_Problem requirements_. In this exercise, return only the lines that run from the line with "Instruction: Click the" to the end of the entries below, both included. Pictures are not copied.

(Saved entries)

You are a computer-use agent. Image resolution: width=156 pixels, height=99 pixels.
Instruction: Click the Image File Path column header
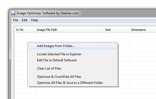(x=69, y=30)
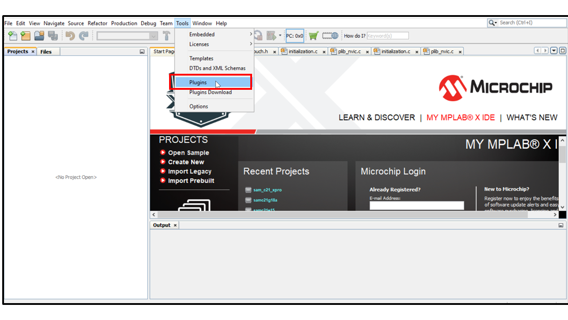The image size is (568, 320).
Task: Minimize the Output panel window group
Action: pos(561,225)
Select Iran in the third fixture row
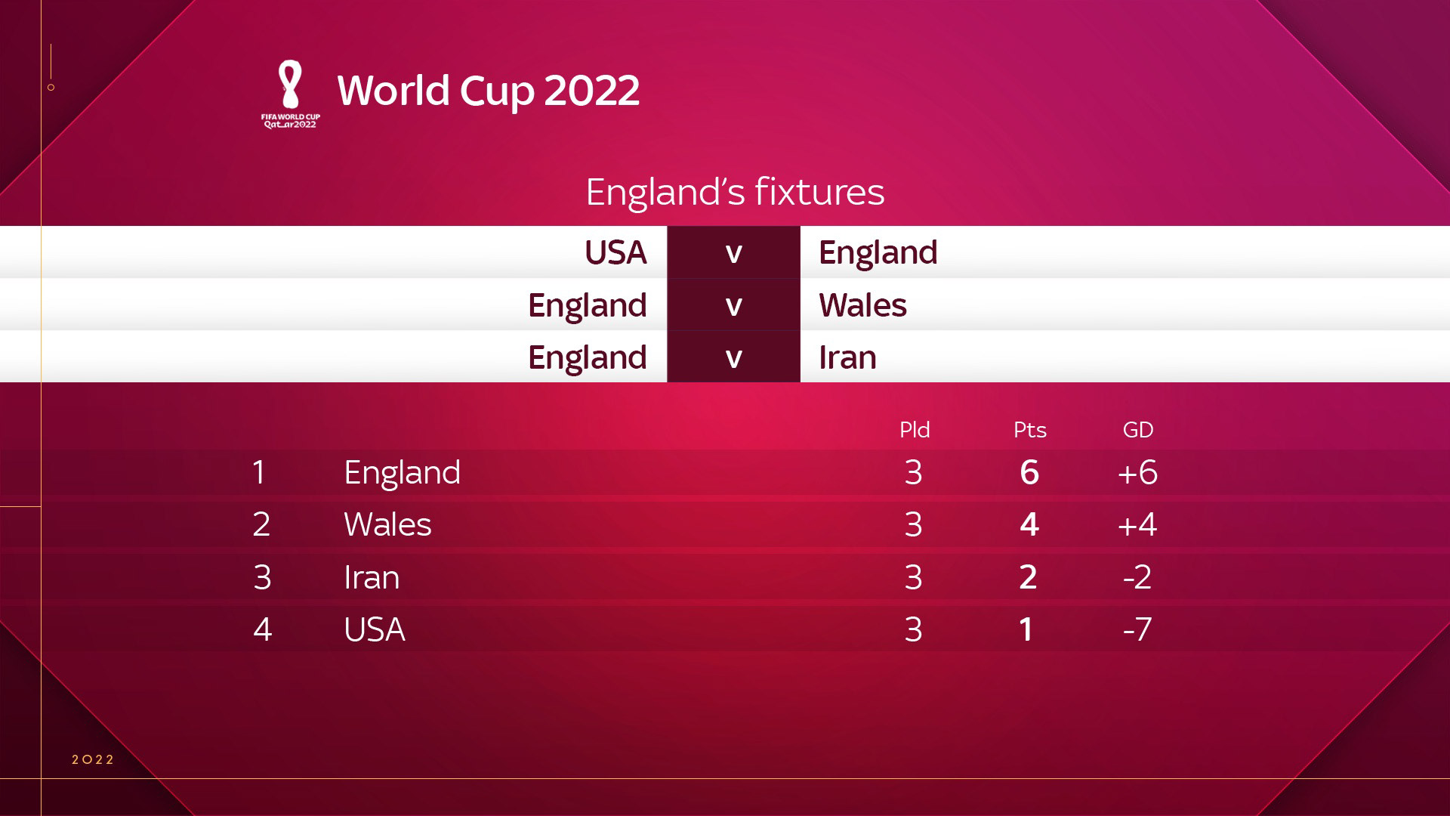 [847, 357]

_Answer space_.
Instruction: Click the Image File Path column header
(x=69, y=30)
The image size is (568, 320).
Task: Minimize the Output panel window group
Action: pos(561,225)
Select Iran in the third fixture row
 [847, 357]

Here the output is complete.